What you need to do:
Reproduce the lines of the data below, from the line that contains "You are a GUI" through the line that contains "Action: [1136, 8]", inclusive. Leave the pictures out of your copy.

Input material:
────────────────────────────────────────

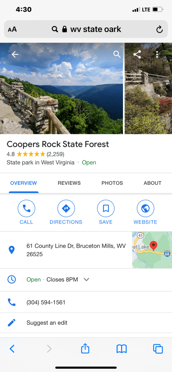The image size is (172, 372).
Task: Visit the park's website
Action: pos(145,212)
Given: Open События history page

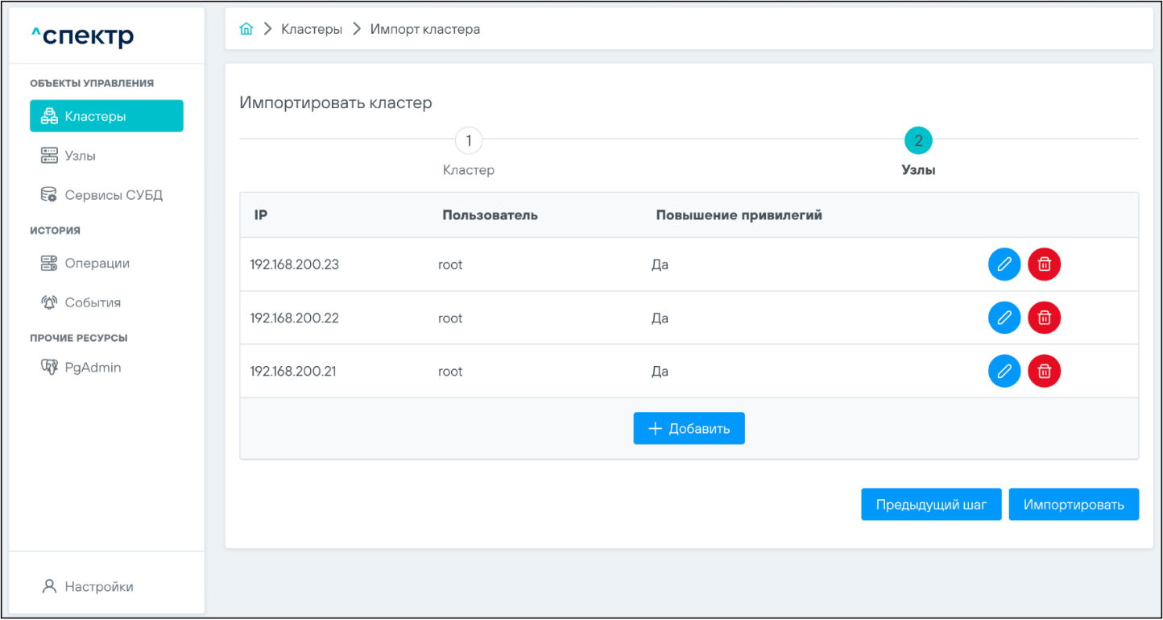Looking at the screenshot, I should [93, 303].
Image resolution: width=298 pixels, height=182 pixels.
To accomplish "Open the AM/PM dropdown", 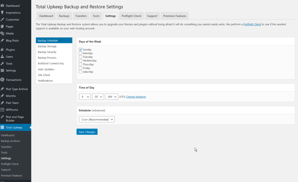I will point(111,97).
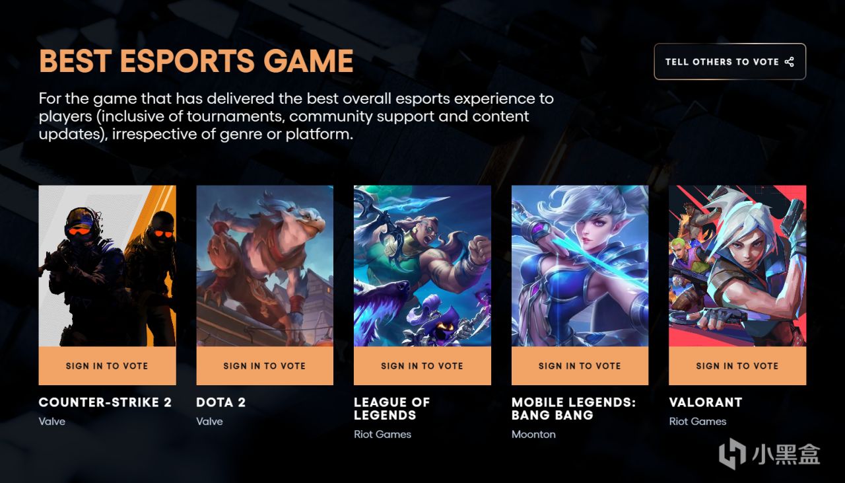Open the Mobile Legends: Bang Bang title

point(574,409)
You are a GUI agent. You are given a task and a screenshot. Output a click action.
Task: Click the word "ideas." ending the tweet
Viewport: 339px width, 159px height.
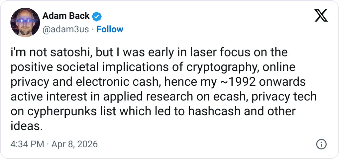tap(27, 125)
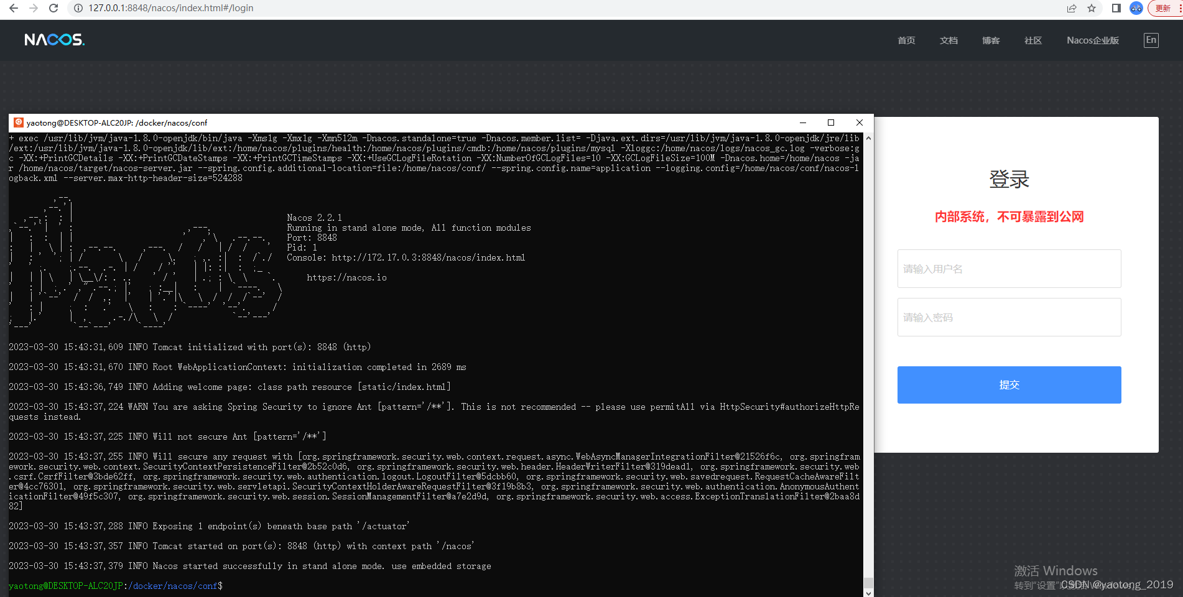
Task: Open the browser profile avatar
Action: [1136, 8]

────────────────────────────────────────

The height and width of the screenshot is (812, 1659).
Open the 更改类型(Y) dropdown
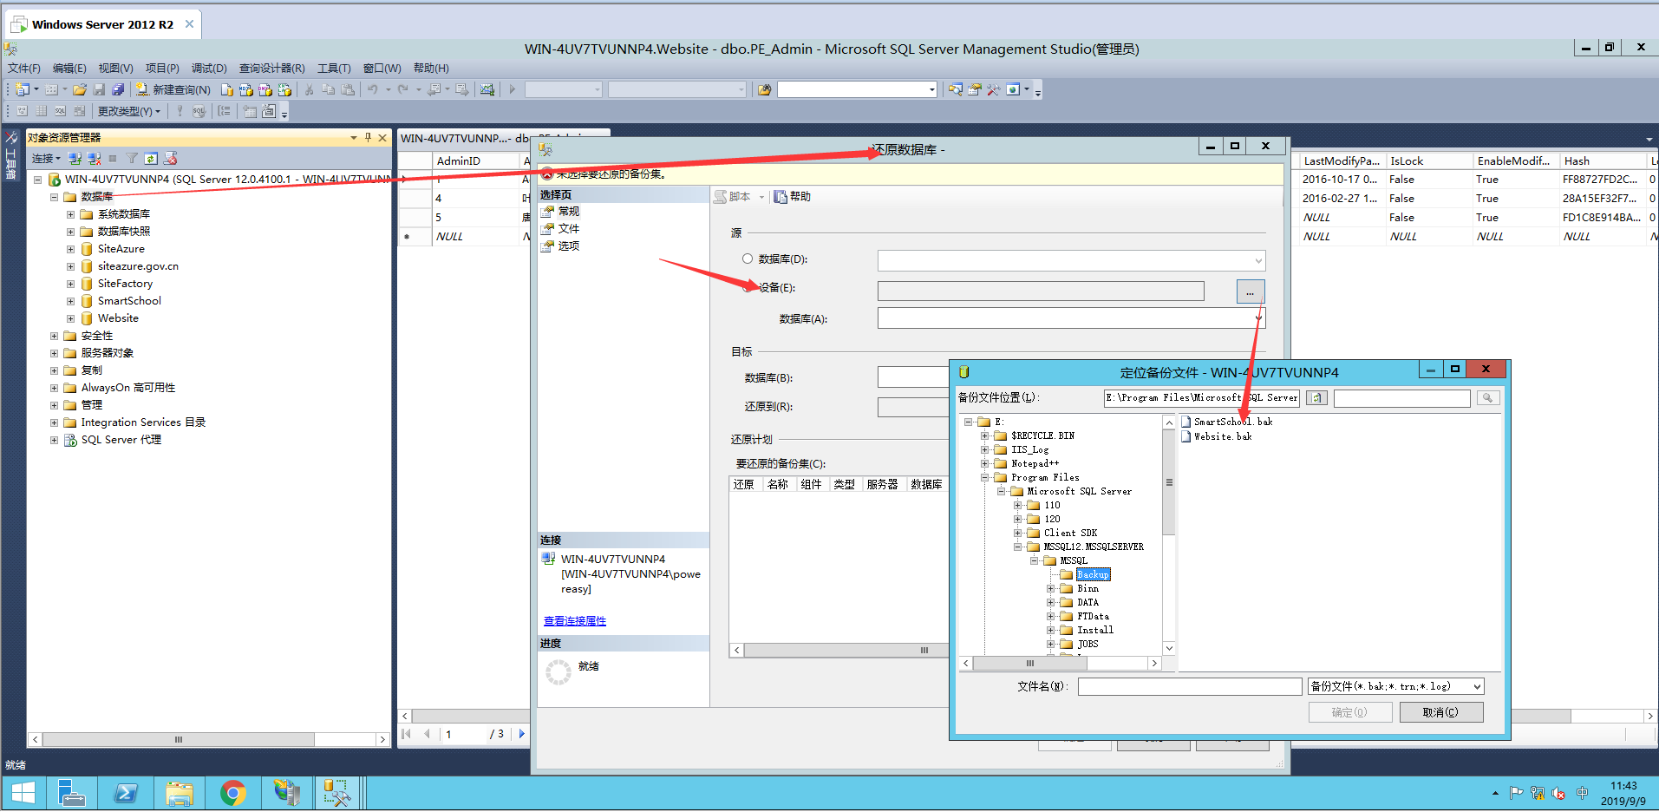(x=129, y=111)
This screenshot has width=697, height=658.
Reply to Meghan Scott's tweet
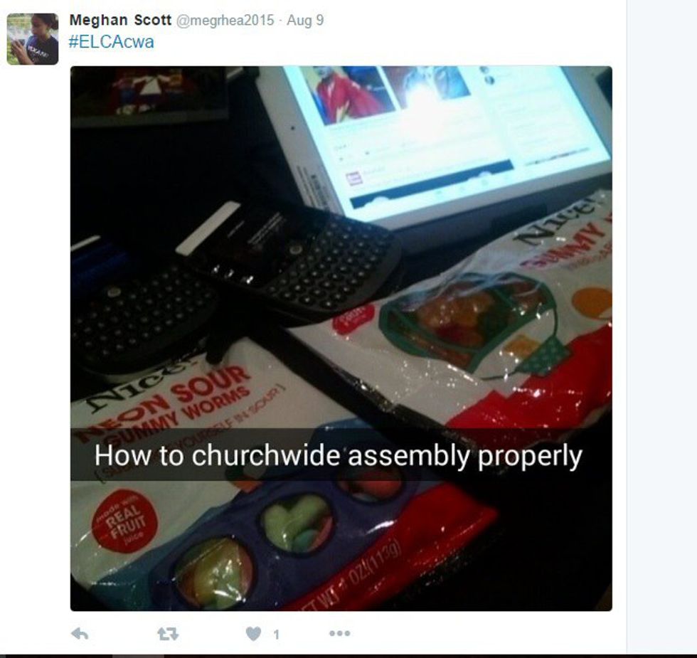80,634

────────────────────────────────────────

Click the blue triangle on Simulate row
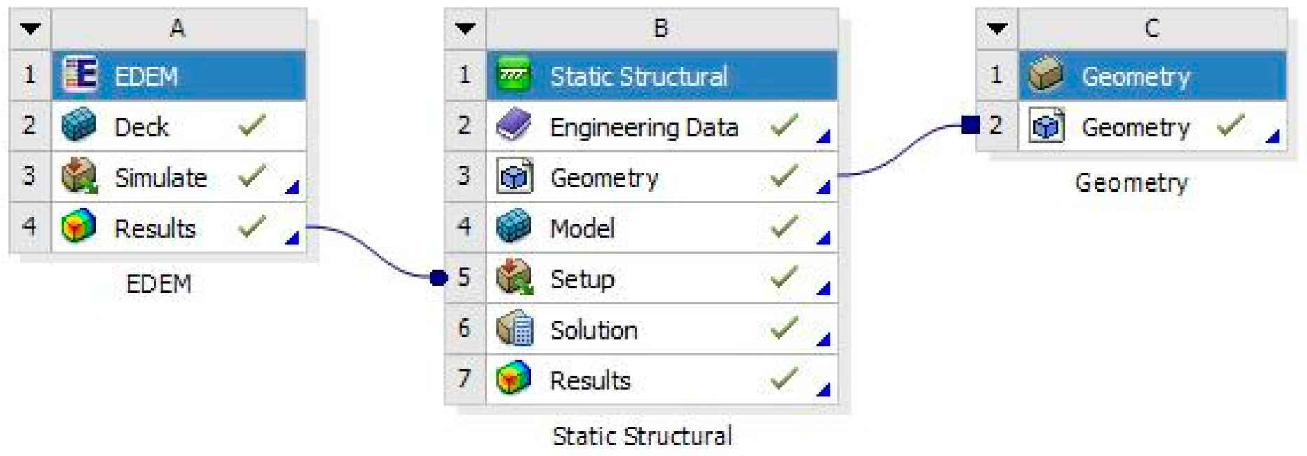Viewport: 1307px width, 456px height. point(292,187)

────────────────────────────────────────

Final result:
You are a GUI agent. You are given a task and a screenshot. Output a click action.
Task: Click the word "ideas." ending the tweet
Viewport: 339px width, 159px height.
tap(27, 125)
Task: Open the browser profile avatar
Action: [1136, 8]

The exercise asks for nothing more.